We also have the following comment:

In response to discussion with our Investigators about your grain product sampling procedures for mycotoxin testing, your April 2023 response letters described actions you have taken or are planning to take with regard to this issue. You stated you will begin to follow your MPC-19 Mycotoxin Controls prerequisite program by (b)(4). In addition, you stated you are implementing a new SOP (“EFF.QA.SOP.106 Mycotoxin Procedure”) for your mycotoxin prerequisite program that covers bulk and bagged incoming grain and grain byproducts. You indicated all operators would be trained on the procedure. Upon review of your new SOP, we noted that it does not clearly state your mycotoxin testing frequency or which mycotoxin test you will apply to each incoming ingredient you identified. We encourage you to refine and consistently implement your mycotoxin hazard prerequisite program. A robust prerequisite program is needed to adequately reduce the probability that a hazard will occur in the absence of preventive controls.

For more information about FDA’s current thinking on the requirements of 21 CFR Part 507, see:

  • Guidance for Industry #235: “Current Good Manufacturing Practice Requirements for Food for Animals” https://www.fda.gov/media/97464/download
  • Guidance for Industry #245: “Hazard Analysis and Risk-Based Preventive Controls for Food for Animals” https://www.fda.gov/media/110477/download
  • Guidance for Industry #246: “Hazard Analysis and Risk-Based Preventive Controls for Food for Animals: Supply Chain Program” https://www.fda.gov/media/113923/download

Within fifteen (15) working days of receipt of this letter, please notify this office in writing of the specific steps that you have taken to correct any violations. Include an explanation of each step being taken to prevent the recurrence of violations, as well as copies of related documentation. If you cannot complete corrective actions within fifteen (15) working days, state the reason for the delay and the time frame within which you will complete the correction. If you believe that you have complied with the FD&C Act and FDA regulations, include your reasoning and any supporting information for our consideration.

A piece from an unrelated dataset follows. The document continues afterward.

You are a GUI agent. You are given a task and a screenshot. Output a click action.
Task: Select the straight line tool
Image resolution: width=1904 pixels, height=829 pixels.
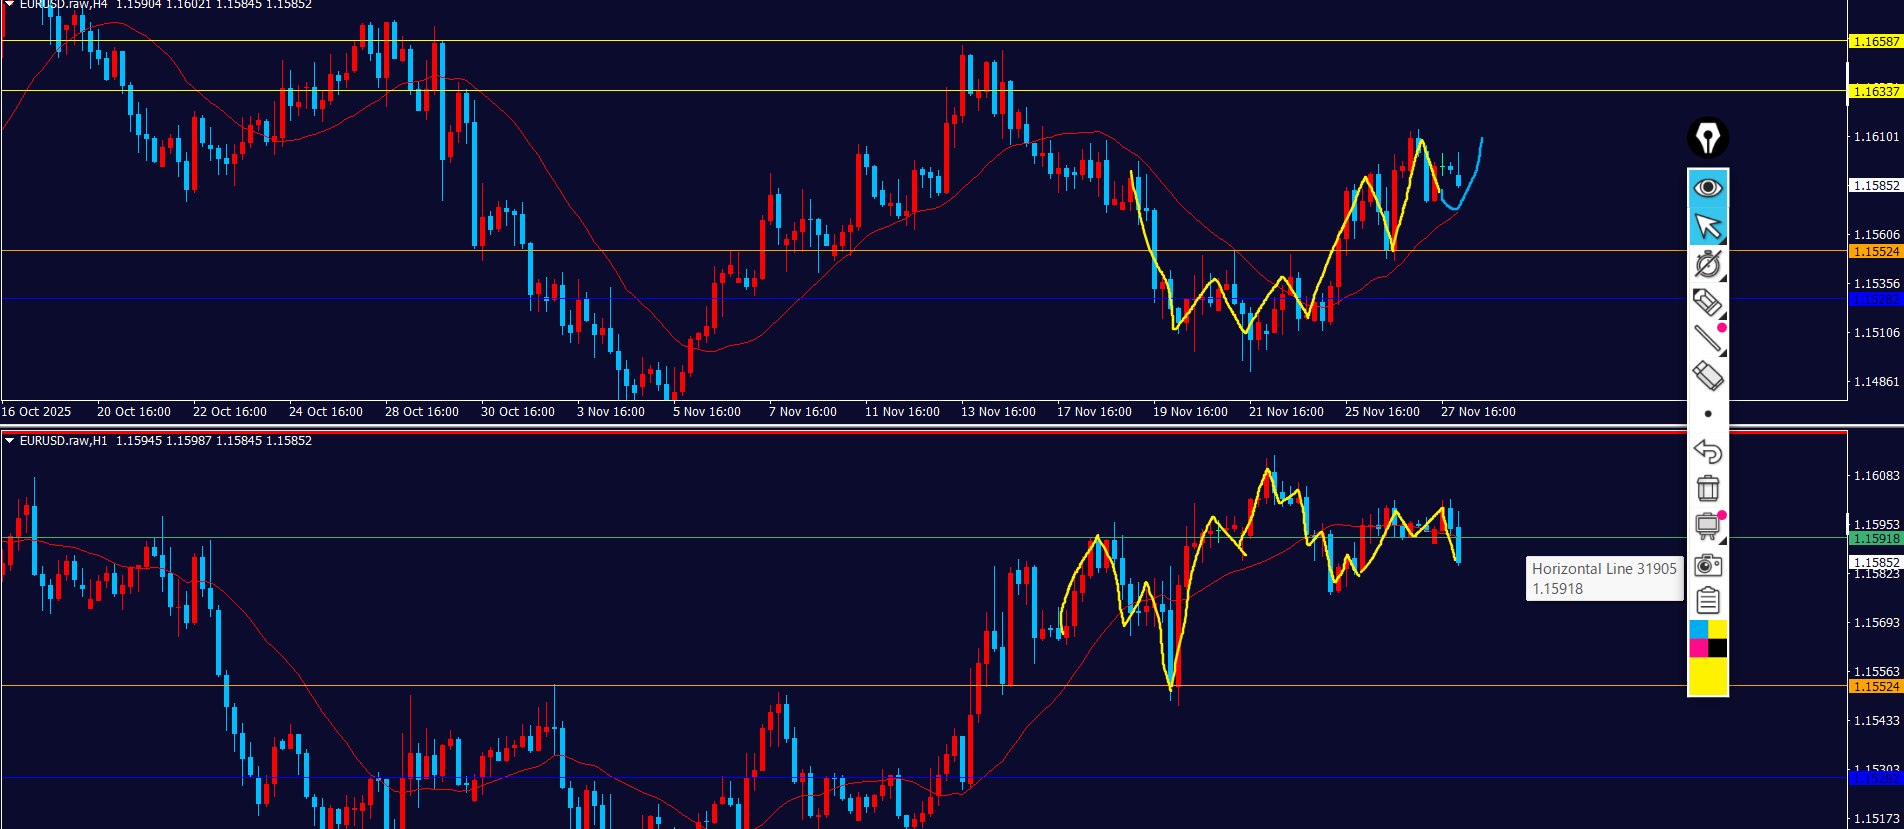pos(1707,339)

Your written response should be sent to Dylan C. Grippi, Compliance Officer, at 300 River Place Drive, Suite 5900, Detroit, MI 48207 or via email (preferred) to Dylan.Grippi@fda.hhs.gov and orahafeast6firmresponses@fda.hhs.gov. Please ensure your facility name, Firm Establishment Identifier (FEI) and establishment address are included in the correspondence. If you have any questions about this letter, please contact Mr. Grippi at (301)452-1608, or by e-mail at Dylan.Grippi@fda.hhs.gov.


William R. Weissinger, MS
Program Division Director
Office of Human and Animal Food Operations East 6


1 Although vitamin D is an essential nutrient that allows dogs to regulate the balance and retention of calcium and phosphorus, when high levels of vitamin D are consumed, excessive amounts are not excreted but are stored in fat tissue and the liver. The adverse health consequences from consuming excessive levels of vitamin D can lead to kidney failure and even death. Food and Drug Administration. 2023. “Vitamin D Toxicity in Dogs.” Accessed June 26, 2023. https://www.fda.gov/animal-veterinary/animal-health-literacy/vitamin-d-toxicity-dogs

2 See Section 402(a)(4) of the Federal Food, Drug, and Cosmetic Act (FD&C Act) [21 U.S.C. § 342(a)(4)] and 21 CFR 507.1(a)(1)(ii).

3 See Section 301(a) of the FD&C Act [21 U.S.C. § 331(a)].

4 See Section 301(uu) of the FD&C Act [21 U.S.C. § 331(uu)].